Tuesday, June 21, 2011

Stress Density

In November I wrote about stress density and my inability to lose weight and all the stress I was under at that time.

Here I am again.  Only in November, I was probably more rigid in my diet.  I was still really in the box - unlike now where I've been cheating more.  Cheating... meaning I eat outside the core curriculum (beyond box food and fruits and vegetables).  I've had more drinks lately.  A lot more and more often. 

But, this has been a very stressful time for me.  The last few months at work have been very challenging.  A lot of growth (which is great) along with quite a few dozen moments of frustration.  Along with that there have been several other things I'm juggling that are causing anxiety and stress.

Monday night's weigh in was my worst.  I knew it wasn't going to be pretty.  The scale (over the weekend) had been warning me... really, really warning me... that it was going to be bad.  It was less bad than the warning signs, but I was still up almost 3 pounds.  I'd been pretty proud of my track record.  My biggest gain to date was 1 pound, once.  Any other gain was like .4 or .2 or .5 once.  I basically call that maintaining. 

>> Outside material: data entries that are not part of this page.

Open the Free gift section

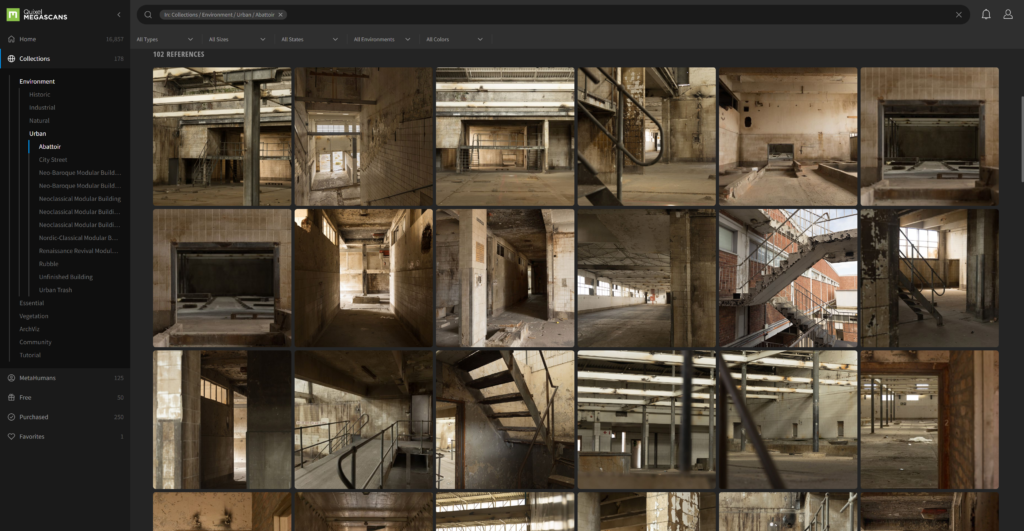point(26,397)
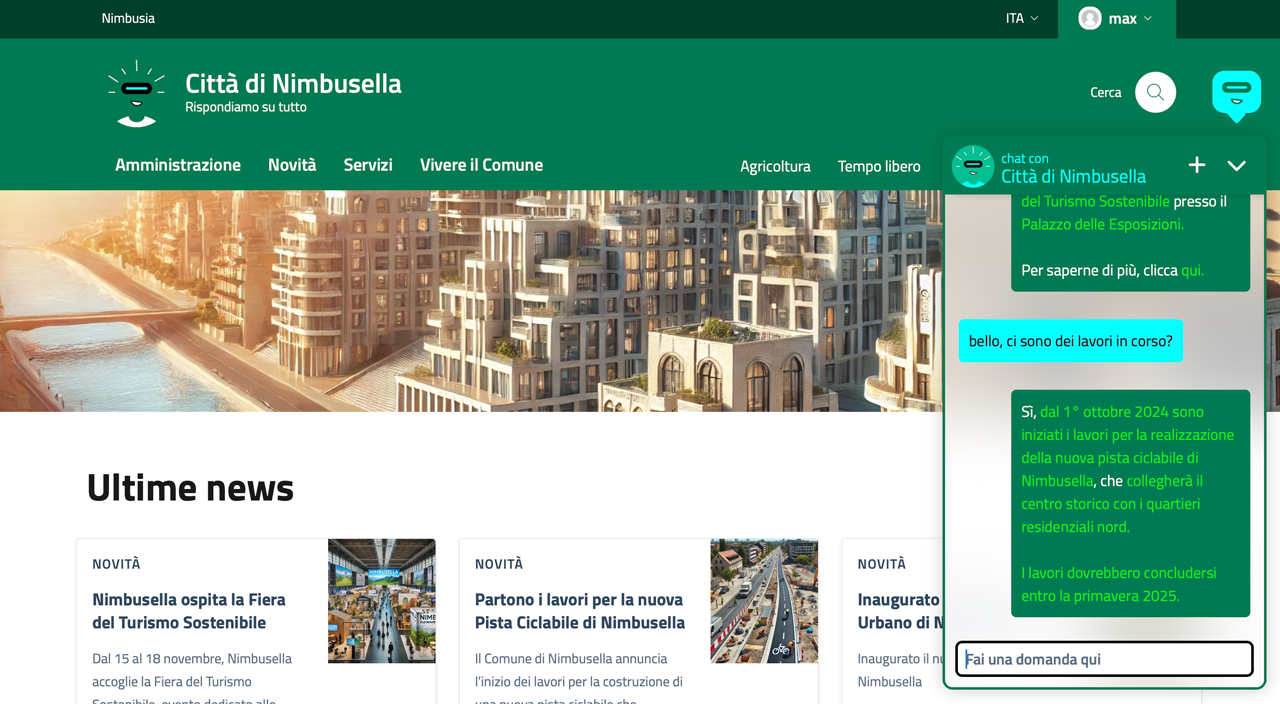Open the Tempo libero topic link
The image size is (1280, 704).
(878, 166)
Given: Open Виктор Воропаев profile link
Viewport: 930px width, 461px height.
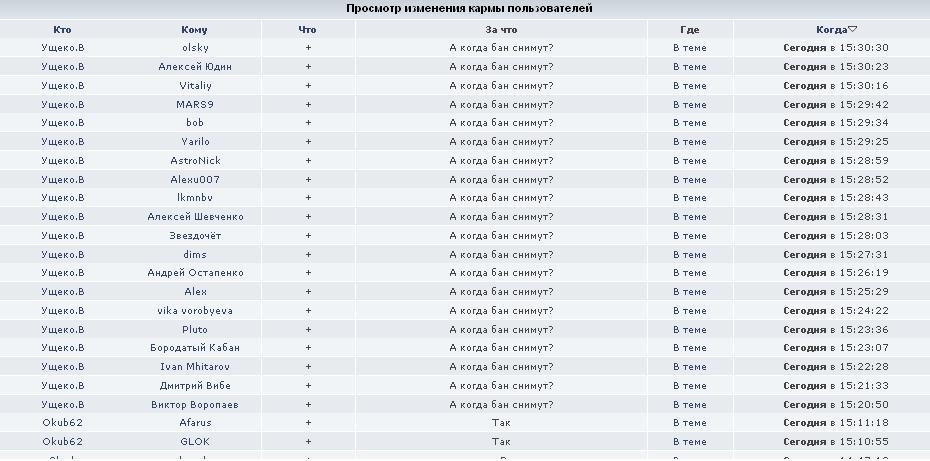Looking at the screenshot, I should pos(195,405).
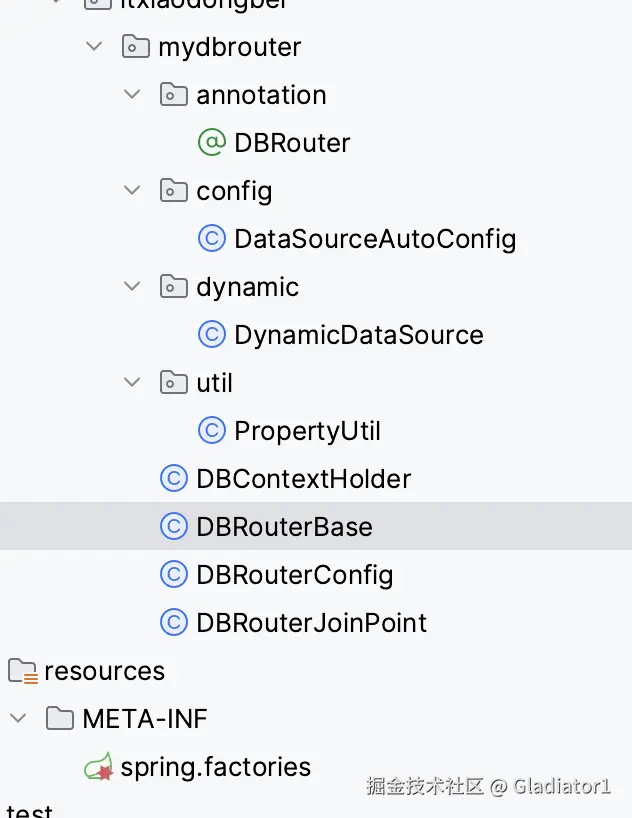Click the resources folder icon
This screenshot has width=632, height=818.
tap(23, 671)
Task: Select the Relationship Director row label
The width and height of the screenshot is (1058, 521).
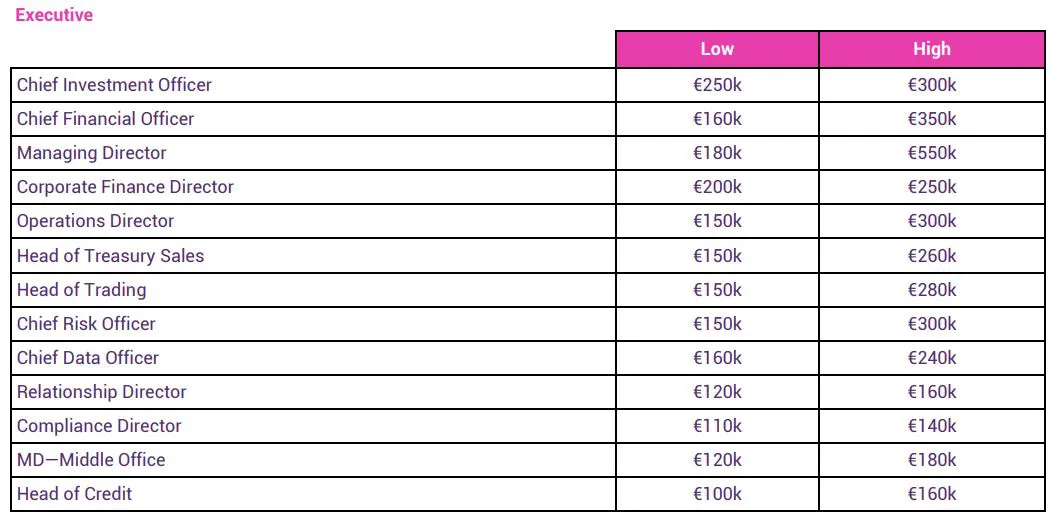Action: click(x=102, y=392)
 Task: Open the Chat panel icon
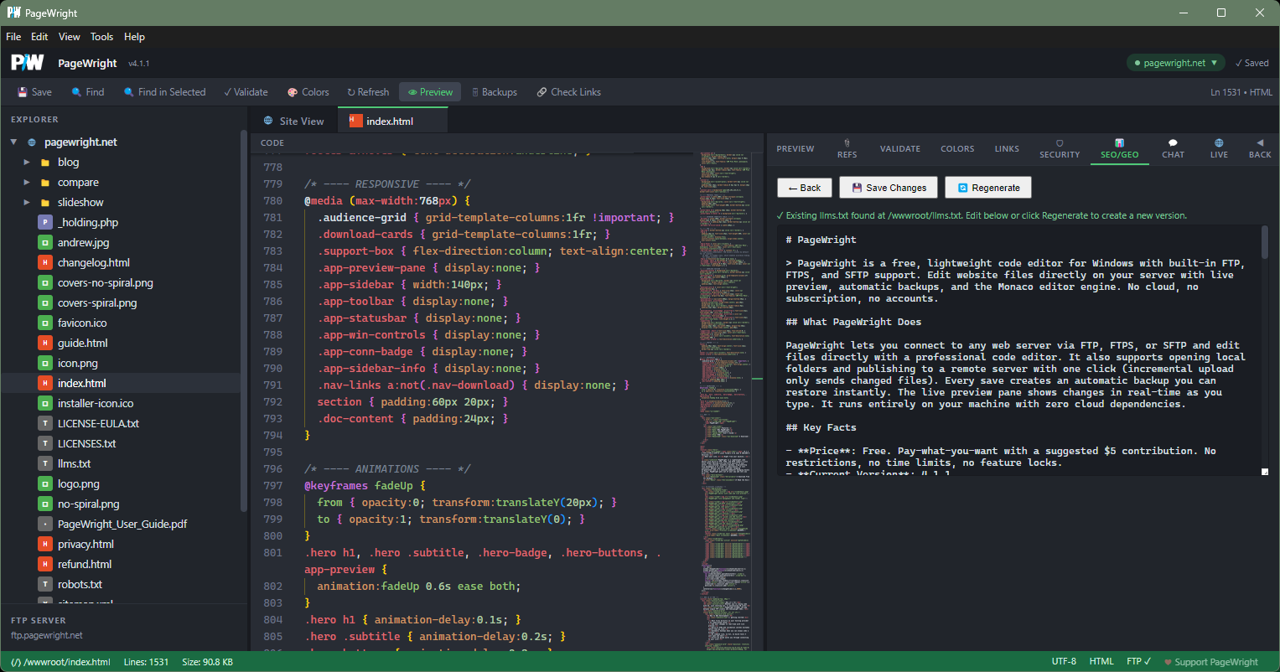coord(1172,148)
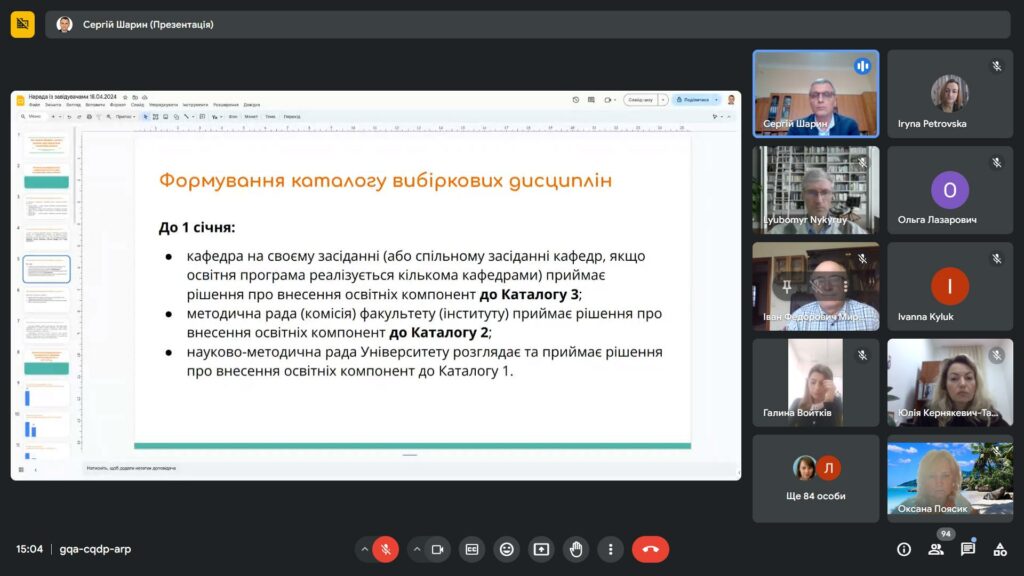Leave the call with red hang-up button
The image size is (1024, 576).
[x=650, y=549]
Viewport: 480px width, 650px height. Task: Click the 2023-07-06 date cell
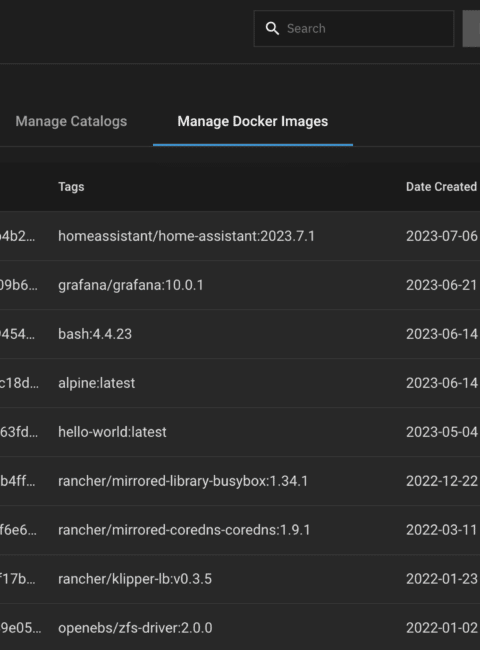(442, 236)
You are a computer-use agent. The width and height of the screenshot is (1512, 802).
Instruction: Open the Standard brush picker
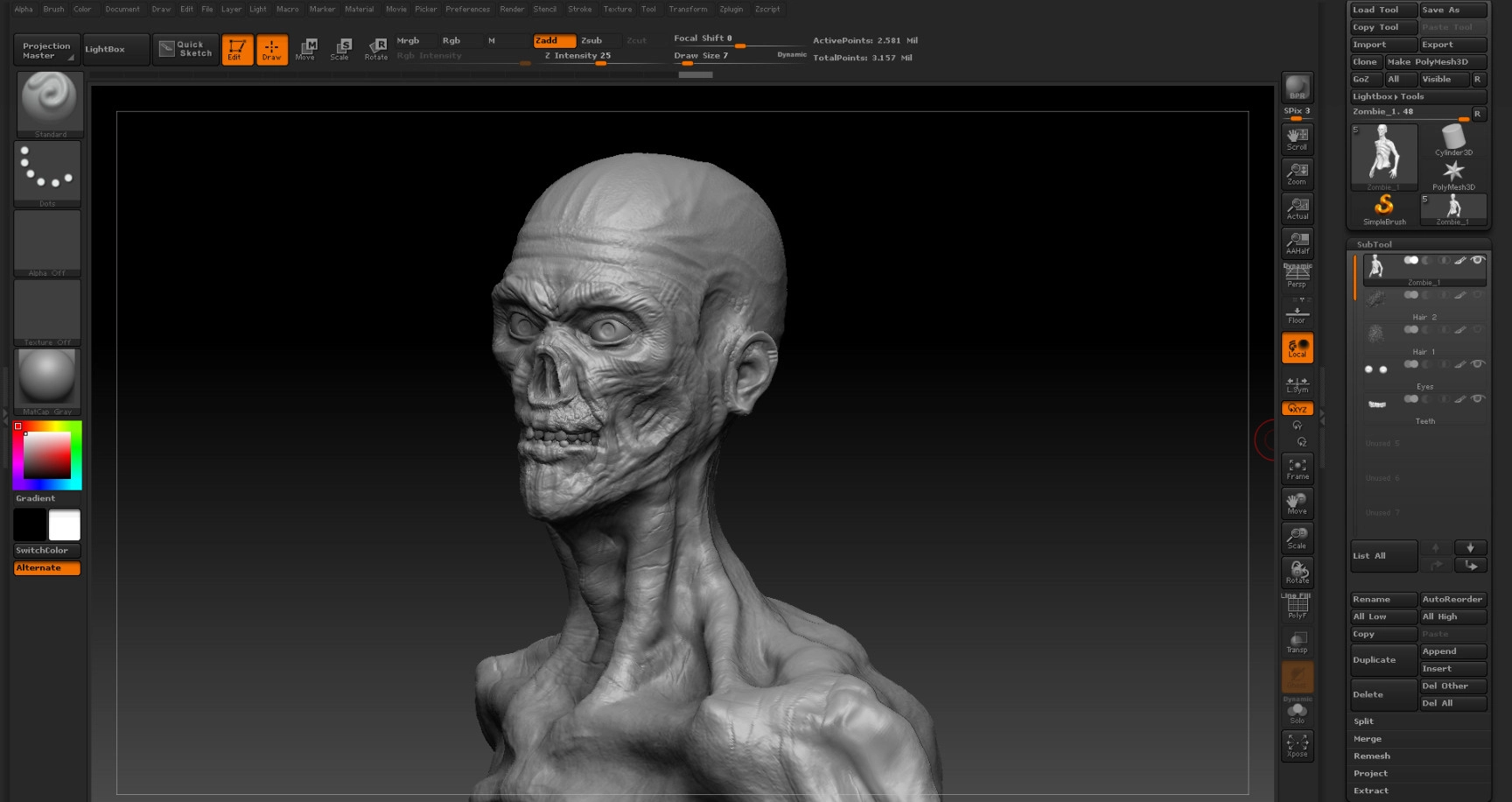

For the past few weeks I haven't seen a loss.  It's been up .2 or staying exactly the same or down a tiny bit.  But, up 3

I talked to Ginah about the stress I've been under.  And, that I've had more drinks lately.  And, yes... I believe I am responsible for this gain (to some degree) with bad choices.  I also know that I'm very stressed and I've felt especially dense.  My skin is tight.  My legs are tight.  My clothes are tight.  To make matters worse, my blood pressure is elevated. 

I've got to get myself back on track coz I really hate the way this "density" feels.